Paragraph Level Search Results on WordPress Using Digress.it and Yahoo Pipes

One of the many RSS related feature requests I put in when we were working on the JISCPress project was the ability to get a page level RSS feed out where each paragraph was represented as a separate item the page feed.

WordPress already delivers a single item RSS feed for each page containing just the substantive content of the page (i.e. the content without the header, footer and sidebar fluff), which means you can do things like this, but what I wanted is for the paragraphs on each page to be atomised as separate feed elements.

Eddie implemented support for this, but I didn’t do anything with it at the time, so here’s an example of just why I thought it might be handy – paragraph level search.

At the moment, searching a document on WriteToReply returns page level results – that is, you get a list of search results detailing the pages on which the search term(s) appear. As you might expect with WordPress, we can get access to these results as a feed by shoving feed in the URI, like this:
http://ouseful.wordpress.com/feed?s=test

Paragraph level feeds, as implemented in the Digress.it WordPress theme we were developing, are keyed by URLs of the form:
http://writetoreply.org/legaldeposit/feed/paragraphlevel/annex-c-online-content-to-be-published/#56

That is:

http://writetoreply.org/DOCNAME/feed/paragraphlevel/PAGENAME/#PARA_NUMBER

So can you guess what I’m gonna do yet…?

First of all, grab the search feed for a particular query on a particular document into a Yahoo Pipe:

Rewrite the URI of each page liked to in the results feed as the full fat, itemised paragraph feed for the page, and emit those items (that is, replace each original search results item with the set of paragraph items from that page).

The next step is to filter those paragrpah feed items for just the paragraphs that contain the original search terms:

We need to rewrite the link because (at the time of writing) the page paragraphs feed doesn’t link to each paragraph, it links to the parent page (a bug report has been made;-)

You can find the pipe here: Double dip JISCPress search

Note that at the time of writing, there’s also a problem with the paragraph number reported in the link (again a report has been made), a workaround patch for which is included in this pipe.

What this means is that we now have a workaround for indexing into individual paragraphs using a search term. If we tag content at the paragraph level, (e.g. by running a page-level paragraph feed, or double dip search results feed through OpenCalais), we can generate related search links into the document, or other documents on the platform, at a paragraph level, increasing the relevance, or resolution (in terms of increased focus), of the returned results.

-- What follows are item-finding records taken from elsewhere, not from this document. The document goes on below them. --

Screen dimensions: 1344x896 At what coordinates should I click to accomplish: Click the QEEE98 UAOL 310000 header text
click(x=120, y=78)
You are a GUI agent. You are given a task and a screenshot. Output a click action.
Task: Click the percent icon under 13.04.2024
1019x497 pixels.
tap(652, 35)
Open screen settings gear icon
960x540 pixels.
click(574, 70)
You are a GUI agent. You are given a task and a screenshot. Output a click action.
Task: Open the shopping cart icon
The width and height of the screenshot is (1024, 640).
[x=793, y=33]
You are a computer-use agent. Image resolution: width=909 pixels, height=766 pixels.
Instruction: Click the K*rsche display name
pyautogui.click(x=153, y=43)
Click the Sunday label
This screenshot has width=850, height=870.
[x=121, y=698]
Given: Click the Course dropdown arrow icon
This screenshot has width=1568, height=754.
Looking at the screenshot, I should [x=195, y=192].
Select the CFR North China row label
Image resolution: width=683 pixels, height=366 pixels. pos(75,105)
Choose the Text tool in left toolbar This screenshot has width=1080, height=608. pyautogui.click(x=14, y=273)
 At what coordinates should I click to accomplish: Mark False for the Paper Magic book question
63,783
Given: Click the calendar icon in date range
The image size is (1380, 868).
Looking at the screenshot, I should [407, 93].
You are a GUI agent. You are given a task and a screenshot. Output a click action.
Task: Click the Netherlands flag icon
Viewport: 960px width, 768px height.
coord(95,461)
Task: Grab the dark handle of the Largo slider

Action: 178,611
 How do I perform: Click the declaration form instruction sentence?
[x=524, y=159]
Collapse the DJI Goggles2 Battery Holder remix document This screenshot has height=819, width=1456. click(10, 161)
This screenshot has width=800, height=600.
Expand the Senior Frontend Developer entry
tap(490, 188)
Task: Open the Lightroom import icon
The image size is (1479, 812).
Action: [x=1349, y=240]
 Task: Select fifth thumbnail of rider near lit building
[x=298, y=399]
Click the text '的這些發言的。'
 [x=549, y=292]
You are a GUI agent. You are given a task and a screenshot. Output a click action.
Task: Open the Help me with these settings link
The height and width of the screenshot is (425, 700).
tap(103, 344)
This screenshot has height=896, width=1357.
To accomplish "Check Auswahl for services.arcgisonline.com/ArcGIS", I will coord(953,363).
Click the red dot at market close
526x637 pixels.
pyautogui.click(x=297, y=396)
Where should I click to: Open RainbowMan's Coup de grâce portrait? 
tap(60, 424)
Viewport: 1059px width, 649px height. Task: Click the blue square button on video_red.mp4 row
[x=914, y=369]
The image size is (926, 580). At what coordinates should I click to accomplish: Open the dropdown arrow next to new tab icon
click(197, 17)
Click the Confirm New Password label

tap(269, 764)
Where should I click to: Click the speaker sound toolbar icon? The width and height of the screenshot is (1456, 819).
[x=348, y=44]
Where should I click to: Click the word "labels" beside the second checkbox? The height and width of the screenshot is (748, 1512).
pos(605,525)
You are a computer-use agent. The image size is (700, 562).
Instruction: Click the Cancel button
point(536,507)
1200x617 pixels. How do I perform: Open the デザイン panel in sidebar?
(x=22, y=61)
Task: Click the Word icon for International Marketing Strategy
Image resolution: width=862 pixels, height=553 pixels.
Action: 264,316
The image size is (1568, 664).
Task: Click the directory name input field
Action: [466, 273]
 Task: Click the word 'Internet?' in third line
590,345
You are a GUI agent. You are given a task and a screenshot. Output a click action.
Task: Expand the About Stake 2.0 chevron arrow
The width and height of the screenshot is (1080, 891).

Just by the by, the approach shown above is based on a search, expand and filter pattern, (cf. a search within results pattern) in which a search query is used to obtain an initial set of results which are then expanded to give higher resolution detail over the content, and then filtered using the original search query to deliver the final results. If a patent for this doesn’t already exist for this, then if I worked for Google, Yahoo, etc etc you could imagine it being patented. B*****ds.

PS here’s a trick I picked up from Joss’ blog somewhere for reversing the order of feed items published by WordPress:
http://writetoreply.org/legaldeposit/feed/?orderby=ID&order=ASC
I assume these parameters also work?